Ci sono anche casi fortunati, dove la restituzione è andata a buon fine. Si tratta del Discobolo Lancellotti, la copia più famosa del Discobolo di Mirone, e del gruppo scultoreo Orfeo e le Sirene. Le due opere sono rientrate in Italia, rispettivamente, dalla Germania nel 1948 e da un museo di Malibù, in California, nel 2022.
Altri casi celebri: da Leonardo…
L’arte rinascimentale e moderna ha a sua volta opere in corso di rivendicazione. Il caso più famoso è certamente la Gioconda di Leonardo da Vinci, portata in Francia dallo stesso autore nel 1516. Lì è rimasta – tra alterne vicende – ed è oggi conservata al Museo del Louvre da oltre due secoli. Più oscura è la vicenda di un’altra opera di Leonardo, la celebre Dama con l’ermellino. Acquisita da un principe polacco intorno al 1800, l’opera riemerse durante la Seconda Guerra mondiale, ma non lasciò mai la Polonia, dove fa ancora parte della collezione del Museo Czartoryski, a Cracovia.
…ai maestri del Seicento
Ma senza addentrarsi in questioni così dibattute, sono tanti i casi meno noti che possono essere ricordati. Nel 1797, durante le spoliazioni della Repubblica di Venezia, l’armata napoleonica trafugò l’enorme tela delle Nozze di Cana di Paolo Veronese, dipinta nel 1653. Nel 1815, in occasione del Congresso di Vienna, il diplomatico francese Dominique Vivant-Denon, pur di non restituirla, offrì in cambio Il convito dal fariseo con la Maddalena ai piedi di Gesù di Charles Le Brun. Lo scambio, ritenuto a tutt’oggi legittimo dalla Francia, ha impedito ogni ulteriore tentativo di restituzione, anche in anni recenti.

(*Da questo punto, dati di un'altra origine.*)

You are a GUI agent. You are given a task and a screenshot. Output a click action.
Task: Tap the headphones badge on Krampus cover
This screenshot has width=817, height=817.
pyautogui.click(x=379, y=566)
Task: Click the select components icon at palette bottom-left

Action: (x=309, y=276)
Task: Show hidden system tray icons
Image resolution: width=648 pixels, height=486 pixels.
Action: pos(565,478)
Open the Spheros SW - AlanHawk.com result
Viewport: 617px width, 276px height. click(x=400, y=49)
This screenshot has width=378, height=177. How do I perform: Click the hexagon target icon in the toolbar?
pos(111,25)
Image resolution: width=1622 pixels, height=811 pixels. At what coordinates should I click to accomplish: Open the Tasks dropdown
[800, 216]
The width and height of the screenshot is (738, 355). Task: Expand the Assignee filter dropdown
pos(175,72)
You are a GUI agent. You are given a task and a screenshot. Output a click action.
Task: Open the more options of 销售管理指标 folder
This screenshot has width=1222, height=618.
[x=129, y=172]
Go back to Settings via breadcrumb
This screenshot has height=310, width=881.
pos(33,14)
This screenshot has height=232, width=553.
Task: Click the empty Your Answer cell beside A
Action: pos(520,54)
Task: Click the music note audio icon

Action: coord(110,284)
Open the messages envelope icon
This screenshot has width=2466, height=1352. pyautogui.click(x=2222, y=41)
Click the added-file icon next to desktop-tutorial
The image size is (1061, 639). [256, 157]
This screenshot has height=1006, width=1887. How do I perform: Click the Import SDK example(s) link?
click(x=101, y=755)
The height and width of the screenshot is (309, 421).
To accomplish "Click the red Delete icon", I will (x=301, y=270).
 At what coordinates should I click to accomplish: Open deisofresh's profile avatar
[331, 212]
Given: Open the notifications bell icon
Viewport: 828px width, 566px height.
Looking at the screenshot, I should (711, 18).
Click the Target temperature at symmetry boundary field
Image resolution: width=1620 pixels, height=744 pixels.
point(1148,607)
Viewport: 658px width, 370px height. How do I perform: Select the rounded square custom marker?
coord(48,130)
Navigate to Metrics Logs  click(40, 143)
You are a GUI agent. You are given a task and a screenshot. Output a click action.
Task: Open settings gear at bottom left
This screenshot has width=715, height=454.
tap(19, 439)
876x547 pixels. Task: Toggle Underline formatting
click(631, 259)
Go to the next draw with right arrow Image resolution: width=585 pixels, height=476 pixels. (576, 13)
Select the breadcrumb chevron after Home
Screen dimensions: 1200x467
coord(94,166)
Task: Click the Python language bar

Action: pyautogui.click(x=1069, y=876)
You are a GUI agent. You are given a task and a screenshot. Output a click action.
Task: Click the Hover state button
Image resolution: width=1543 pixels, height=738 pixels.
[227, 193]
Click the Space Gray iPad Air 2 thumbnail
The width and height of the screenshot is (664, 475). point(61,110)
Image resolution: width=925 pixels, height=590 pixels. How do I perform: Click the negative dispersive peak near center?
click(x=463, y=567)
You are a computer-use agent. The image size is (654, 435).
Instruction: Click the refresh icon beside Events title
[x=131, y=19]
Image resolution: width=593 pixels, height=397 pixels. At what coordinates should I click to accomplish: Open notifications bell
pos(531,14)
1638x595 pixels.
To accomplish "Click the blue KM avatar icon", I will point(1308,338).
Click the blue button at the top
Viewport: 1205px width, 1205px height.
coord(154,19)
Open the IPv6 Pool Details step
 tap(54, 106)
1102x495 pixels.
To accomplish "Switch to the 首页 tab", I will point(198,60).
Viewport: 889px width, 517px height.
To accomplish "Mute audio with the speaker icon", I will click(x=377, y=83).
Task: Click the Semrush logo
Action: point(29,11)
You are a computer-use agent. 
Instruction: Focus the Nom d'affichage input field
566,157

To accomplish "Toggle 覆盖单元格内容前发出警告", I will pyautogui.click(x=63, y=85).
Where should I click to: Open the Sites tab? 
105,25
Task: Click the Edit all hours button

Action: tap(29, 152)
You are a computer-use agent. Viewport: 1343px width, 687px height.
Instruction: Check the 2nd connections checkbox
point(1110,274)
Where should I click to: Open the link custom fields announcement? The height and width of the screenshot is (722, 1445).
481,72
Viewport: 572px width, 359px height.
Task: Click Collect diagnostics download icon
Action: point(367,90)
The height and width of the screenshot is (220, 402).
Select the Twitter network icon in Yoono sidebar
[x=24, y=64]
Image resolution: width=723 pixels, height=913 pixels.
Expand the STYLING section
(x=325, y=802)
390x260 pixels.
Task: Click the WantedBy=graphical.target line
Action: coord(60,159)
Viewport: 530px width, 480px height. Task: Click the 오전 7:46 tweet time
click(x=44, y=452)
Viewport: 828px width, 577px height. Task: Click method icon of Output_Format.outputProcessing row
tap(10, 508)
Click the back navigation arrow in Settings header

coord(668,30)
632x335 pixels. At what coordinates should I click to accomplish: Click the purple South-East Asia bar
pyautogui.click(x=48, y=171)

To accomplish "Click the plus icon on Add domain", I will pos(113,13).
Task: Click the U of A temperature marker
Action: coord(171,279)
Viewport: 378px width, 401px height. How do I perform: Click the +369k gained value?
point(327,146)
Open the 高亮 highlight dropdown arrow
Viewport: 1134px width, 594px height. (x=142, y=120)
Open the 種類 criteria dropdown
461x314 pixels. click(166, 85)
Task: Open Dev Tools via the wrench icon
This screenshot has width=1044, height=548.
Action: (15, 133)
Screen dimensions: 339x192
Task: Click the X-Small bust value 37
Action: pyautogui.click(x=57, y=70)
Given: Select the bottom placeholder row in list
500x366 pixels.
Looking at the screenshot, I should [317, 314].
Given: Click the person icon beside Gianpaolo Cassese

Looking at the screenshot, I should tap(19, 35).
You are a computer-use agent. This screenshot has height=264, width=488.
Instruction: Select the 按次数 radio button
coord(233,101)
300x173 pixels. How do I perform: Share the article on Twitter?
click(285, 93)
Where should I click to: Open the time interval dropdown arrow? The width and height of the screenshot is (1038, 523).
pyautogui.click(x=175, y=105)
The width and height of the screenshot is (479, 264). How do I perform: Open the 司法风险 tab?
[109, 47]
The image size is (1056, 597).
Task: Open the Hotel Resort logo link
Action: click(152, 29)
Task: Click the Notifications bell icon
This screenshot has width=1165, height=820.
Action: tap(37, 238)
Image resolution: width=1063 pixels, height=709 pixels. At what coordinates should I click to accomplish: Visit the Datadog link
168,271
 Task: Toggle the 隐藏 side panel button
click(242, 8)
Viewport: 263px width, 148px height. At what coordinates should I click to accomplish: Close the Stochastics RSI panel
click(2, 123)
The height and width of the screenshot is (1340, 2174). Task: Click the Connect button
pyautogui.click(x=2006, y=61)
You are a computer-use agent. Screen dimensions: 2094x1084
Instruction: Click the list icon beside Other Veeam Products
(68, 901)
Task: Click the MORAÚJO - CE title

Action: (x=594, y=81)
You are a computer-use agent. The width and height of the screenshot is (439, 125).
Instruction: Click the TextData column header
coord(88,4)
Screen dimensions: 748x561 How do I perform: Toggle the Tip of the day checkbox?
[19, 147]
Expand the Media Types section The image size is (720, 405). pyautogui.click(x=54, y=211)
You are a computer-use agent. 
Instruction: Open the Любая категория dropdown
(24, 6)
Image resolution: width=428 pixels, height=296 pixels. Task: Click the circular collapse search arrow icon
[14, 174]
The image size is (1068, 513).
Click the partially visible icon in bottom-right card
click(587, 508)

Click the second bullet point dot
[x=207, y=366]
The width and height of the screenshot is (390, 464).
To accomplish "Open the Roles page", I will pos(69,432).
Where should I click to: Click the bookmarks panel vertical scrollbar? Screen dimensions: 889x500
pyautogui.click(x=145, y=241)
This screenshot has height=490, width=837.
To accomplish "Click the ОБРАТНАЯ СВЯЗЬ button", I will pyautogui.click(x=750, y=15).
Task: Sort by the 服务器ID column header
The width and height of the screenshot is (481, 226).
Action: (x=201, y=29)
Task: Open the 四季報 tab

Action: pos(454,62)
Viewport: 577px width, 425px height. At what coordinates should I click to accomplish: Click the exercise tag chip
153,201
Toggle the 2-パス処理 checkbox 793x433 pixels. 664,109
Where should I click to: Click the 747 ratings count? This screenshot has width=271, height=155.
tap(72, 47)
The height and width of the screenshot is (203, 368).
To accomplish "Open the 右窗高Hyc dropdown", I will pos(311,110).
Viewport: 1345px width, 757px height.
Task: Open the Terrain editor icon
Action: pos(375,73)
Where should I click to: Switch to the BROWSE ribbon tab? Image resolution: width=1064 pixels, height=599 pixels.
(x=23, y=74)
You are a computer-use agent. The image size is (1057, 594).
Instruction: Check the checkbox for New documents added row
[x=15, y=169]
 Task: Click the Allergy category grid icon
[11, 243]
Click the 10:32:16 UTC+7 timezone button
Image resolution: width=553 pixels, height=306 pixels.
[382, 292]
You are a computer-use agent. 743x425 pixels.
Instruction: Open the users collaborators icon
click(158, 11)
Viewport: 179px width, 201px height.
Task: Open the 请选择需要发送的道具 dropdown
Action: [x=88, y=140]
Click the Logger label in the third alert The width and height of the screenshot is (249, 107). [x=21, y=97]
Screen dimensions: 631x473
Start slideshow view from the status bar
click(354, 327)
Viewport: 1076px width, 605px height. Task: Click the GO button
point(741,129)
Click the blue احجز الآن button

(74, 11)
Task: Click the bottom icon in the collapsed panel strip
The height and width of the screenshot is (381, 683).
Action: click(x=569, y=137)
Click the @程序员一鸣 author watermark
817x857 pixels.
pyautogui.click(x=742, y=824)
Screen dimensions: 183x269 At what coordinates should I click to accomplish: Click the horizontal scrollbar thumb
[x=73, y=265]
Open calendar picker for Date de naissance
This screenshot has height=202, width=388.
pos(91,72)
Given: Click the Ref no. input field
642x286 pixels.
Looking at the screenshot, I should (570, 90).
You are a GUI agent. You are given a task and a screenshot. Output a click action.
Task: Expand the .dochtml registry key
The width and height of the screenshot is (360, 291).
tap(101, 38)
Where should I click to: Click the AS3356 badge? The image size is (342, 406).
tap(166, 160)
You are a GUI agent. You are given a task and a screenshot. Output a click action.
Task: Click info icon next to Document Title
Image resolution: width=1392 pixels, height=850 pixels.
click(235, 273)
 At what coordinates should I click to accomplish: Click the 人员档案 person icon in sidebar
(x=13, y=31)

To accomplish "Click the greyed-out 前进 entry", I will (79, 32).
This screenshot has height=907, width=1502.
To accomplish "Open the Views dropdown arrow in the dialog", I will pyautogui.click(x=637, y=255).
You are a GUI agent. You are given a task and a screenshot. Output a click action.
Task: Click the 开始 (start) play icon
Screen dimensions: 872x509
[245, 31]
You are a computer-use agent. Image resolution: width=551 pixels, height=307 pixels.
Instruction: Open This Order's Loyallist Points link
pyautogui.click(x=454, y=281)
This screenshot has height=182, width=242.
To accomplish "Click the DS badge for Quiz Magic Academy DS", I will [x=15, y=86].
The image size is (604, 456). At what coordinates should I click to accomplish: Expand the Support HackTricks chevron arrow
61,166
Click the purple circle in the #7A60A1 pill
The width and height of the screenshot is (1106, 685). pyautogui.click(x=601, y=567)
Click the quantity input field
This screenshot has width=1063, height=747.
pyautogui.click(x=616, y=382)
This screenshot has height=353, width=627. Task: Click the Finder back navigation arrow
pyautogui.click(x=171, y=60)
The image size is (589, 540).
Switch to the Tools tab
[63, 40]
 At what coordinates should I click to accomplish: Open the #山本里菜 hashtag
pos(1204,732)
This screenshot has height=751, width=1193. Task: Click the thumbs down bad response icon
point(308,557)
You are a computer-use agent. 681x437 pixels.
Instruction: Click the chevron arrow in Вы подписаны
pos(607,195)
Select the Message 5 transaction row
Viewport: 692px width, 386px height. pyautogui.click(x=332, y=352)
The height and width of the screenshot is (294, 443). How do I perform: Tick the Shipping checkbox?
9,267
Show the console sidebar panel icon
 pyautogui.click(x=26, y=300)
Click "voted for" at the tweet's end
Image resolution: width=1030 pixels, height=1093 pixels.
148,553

Altri due capolavori del Seicento aspettano ancora di tornare in Italia. Il primo è un quadro di Caravaggio: la Cena in Emmaus. Nel 1801 il marchese Camillo Borghese, marito di Paolina Bonaparte, vendette il dipinto ad un antiquario di Parigi; in seguito, la tela entrò a far parte della raccolta di lord Georges Venon che lo donò alla National Gallery di Londra nel 1839, dove si trova ancora oggi. Il secondo è il ritratto di Cristina di Danimarca, olio su tavola attribuito a Tiziano. Durante la Seconda Guerra mondiale, un mercante d’arte tedesco fece portare il quadro in Germania, dove fu poi trafugato dal collezionista d’arte croato Ante Topic Mimara. Il trasferimento nella ex-Jugoslavia ha fatto sì che ad oggi la tavola appartenga ancora alla collezione del Museo di Belgrado.